The province of Manitoba has passed rules protecting conscience rights for doctors, but in other provinces such as Ontario, court decisions have effectively mandated that although healthcare providers do not have to carry out an assisted death, they must refer patients to another healthcare provider who will. For healthcare providers who are morally opposed, such a mandated referral is a form of participating in the procedure.
Canadian Physicians for Life executive director Nicole Scheidl said that the issue of demanding heath care providers in Ontario to refer patients to doctors who will provide the service is putting the burden on some doctors to participate in a procedure that they do not want to be involved in at all because of grave moral concerns.
“Those who support a MAiD system should be responsible for setting up referral lines that people can call (directly) if they want that kind of a referral. It should not be up to a doctor who does not want to participate,” she said in a recent interview with the Canadian Catholic News.
Before last October’s federal election, former Conservative MP David Anderson put forward a private member’s bill to amend the Criminal Code to make it an offence to intimidate a medical practitioner, nurse practitioner, pharmacist or any other health care professional for the purpose of compelling them to take part in the provision of medically-assisted suicide or euthanasia.
That proposed bill would also have made it an offence to dismiss from employment or to refuse to employ such practitioners because they refuse to take part in medically-assisted death. However, that proposal died on the order paper when the federal election was called. Anderson did not run for re-election in the 2019 federal campaign.

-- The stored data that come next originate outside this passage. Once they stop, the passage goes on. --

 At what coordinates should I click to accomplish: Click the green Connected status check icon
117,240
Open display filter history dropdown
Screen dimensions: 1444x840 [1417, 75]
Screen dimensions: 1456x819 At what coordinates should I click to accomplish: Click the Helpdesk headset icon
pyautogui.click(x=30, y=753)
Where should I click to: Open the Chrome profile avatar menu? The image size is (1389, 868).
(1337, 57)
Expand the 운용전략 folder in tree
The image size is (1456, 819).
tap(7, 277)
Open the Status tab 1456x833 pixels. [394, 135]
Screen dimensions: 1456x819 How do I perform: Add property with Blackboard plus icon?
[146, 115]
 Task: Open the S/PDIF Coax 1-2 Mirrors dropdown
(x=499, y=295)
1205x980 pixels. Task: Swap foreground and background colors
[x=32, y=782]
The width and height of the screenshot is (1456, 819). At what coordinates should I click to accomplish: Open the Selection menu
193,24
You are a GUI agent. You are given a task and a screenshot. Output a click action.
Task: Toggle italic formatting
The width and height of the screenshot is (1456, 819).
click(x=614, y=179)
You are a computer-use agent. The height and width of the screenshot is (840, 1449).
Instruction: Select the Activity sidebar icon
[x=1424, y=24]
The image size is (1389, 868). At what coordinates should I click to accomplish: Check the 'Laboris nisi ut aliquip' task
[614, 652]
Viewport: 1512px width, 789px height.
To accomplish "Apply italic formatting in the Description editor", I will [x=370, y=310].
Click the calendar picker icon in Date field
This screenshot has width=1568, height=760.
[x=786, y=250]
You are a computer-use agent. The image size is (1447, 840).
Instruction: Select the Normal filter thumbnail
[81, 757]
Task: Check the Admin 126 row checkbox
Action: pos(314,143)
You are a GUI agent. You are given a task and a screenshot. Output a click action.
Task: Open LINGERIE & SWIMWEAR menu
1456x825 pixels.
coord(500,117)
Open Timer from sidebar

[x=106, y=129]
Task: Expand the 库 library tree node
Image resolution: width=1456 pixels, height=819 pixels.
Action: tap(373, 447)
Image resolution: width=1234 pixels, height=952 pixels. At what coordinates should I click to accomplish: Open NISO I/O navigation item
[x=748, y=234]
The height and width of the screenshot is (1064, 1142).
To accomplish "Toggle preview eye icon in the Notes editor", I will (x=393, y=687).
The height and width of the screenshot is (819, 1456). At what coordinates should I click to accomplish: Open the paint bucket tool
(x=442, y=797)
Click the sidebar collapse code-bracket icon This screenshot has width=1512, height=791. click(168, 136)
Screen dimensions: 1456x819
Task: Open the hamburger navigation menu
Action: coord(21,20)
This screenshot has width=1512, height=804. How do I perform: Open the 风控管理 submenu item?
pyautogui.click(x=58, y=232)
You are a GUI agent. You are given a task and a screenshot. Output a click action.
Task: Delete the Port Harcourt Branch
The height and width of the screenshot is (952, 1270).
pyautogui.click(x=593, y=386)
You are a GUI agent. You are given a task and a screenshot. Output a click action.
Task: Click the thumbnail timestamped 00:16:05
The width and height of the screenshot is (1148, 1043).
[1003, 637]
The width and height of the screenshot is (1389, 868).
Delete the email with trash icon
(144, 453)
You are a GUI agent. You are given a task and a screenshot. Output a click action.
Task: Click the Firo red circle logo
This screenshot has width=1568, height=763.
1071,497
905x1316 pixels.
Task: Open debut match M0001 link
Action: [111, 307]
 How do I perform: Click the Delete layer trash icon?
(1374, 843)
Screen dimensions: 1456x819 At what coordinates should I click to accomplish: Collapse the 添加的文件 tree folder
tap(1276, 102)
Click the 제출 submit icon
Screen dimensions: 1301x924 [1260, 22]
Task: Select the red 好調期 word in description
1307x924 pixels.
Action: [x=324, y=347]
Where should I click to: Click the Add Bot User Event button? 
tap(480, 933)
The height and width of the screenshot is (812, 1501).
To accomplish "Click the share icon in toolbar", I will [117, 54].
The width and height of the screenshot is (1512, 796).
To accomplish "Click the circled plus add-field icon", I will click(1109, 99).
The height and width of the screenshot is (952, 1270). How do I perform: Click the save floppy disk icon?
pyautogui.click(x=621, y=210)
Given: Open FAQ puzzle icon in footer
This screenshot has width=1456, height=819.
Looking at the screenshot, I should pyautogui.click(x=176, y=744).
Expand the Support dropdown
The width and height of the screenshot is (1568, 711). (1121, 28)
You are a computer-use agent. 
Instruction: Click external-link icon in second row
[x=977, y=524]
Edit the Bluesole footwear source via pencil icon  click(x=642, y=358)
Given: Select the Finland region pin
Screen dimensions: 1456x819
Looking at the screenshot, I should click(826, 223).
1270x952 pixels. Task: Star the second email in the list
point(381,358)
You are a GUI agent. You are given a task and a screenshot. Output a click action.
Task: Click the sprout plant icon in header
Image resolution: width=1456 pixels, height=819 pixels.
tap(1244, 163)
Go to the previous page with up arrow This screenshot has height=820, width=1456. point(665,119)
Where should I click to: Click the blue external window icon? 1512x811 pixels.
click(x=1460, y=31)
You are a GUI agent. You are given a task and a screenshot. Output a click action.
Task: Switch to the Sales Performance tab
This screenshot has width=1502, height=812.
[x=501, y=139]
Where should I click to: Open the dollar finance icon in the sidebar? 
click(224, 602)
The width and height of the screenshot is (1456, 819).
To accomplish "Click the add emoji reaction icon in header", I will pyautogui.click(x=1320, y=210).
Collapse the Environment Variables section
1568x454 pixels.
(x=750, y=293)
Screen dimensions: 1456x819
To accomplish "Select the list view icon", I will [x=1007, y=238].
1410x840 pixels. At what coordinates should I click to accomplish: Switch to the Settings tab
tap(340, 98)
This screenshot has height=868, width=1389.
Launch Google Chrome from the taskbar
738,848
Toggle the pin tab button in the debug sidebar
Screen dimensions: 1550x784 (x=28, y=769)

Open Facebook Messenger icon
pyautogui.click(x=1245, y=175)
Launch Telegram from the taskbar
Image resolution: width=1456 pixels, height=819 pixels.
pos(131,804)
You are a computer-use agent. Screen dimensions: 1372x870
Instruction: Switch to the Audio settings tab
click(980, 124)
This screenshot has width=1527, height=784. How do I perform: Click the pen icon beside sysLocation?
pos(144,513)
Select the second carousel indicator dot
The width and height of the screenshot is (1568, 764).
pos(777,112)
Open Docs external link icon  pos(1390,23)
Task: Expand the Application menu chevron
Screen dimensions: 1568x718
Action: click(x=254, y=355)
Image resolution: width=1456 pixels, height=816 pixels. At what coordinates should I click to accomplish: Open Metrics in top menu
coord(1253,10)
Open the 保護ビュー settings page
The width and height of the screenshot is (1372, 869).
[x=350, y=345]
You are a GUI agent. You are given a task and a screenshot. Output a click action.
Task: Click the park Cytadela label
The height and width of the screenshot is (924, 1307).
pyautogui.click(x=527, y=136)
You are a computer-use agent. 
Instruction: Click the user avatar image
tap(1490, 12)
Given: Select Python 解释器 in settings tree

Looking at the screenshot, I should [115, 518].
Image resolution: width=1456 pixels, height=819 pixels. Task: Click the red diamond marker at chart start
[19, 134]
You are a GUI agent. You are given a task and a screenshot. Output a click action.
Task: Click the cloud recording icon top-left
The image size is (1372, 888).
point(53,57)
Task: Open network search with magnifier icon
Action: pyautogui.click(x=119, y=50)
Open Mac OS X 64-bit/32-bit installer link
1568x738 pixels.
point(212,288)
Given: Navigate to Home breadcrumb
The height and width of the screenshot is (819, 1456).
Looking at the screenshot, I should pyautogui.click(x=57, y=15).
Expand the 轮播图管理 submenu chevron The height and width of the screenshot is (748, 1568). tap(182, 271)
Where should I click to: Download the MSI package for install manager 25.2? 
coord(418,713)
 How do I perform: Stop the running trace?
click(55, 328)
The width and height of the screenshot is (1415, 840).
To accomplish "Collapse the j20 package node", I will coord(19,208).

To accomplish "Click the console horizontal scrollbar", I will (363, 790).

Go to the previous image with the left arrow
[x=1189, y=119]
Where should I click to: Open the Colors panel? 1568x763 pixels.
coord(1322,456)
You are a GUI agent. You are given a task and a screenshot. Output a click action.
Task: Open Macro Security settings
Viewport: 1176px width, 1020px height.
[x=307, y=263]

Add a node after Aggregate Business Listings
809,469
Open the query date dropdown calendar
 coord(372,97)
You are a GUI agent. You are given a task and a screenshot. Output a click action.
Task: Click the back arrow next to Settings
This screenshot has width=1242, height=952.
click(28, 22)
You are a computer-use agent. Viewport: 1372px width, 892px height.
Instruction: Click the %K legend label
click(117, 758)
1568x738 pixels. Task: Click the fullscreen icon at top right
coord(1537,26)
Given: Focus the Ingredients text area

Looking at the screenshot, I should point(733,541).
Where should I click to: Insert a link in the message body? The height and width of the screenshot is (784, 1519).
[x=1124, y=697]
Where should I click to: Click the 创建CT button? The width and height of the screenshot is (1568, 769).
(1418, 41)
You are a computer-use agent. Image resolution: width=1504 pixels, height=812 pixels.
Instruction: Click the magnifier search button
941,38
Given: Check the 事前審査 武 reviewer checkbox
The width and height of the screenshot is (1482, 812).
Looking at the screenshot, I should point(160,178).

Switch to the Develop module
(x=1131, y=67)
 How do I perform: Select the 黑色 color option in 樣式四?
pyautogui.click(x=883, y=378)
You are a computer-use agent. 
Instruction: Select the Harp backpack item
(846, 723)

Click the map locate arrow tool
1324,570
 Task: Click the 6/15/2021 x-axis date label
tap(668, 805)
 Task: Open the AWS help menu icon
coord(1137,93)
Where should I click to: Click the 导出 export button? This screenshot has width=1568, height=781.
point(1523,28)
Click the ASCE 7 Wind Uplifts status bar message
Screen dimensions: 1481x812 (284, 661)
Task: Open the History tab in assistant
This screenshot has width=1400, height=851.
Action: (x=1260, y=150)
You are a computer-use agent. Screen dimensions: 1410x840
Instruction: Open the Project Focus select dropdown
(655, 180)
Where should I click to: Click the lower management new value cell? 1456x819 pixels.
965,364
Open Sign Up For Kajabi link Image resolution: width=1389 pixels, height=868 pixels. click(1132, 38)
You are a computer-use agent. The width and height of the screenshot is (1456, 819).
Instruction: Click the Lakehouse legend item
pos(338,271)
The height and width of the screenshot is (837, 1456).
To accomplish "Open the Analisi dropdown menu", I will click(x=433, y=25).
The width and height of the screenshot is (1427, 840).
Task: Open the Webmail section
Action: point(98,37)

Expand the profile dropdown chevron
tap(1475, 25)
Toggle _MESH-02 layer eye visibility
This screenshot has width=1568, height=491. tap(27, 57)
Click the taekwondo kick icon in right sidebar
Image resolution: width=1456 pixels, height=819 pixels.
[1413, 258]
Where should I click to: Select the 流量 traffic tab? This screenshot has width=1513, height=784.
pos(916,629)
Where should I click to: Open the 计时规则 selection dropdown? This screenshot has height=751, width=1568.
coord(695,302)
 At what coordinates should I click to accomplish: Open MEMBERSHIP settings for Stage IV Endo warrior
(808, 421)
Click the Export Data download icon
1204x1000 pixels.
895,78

A recent effort to bring forward a law in Alberta to enshrine conscience rights for doctors failed to be brought to a full vote in that province’s legislature, even though it was advanced as a private members bill by a backbencher in the governing party.
The federal government is expected to propose changes to the assisted suicide/euthanasia system this month. The decision to act now in making changes is tied to a recent Quebec court decision in September 2019: the Truchon decision struck down as unconstitutional the “reasonably foreseeable” and imminent death requirement to qualify for assisted suicide or euthanasia.
Both the federal and Quebec governments could have appealed that decision, but have decided not to, continuing a pattern in which the legalization of assisted suicide and euthanasia in Canada has been driven by court rulings. The federal laws around assisted suicide and euthanasia were originally introduced in 2016 as a result of a Supreme Court of Canada decision in 2015.
The federal legislation presently includes a requirement that a person receiving medically-assisted death must already be nearing the end of life (which the Quebec court decision has struck down). In addition, under the law, anyone seeking an assisted death must be an adult, and cannot be suffering from a mental illness. The law also forbids advance permission for euthanasia to be administered after a patient’s condition deteriorates to the point in which they are mentally impaired from making a decision.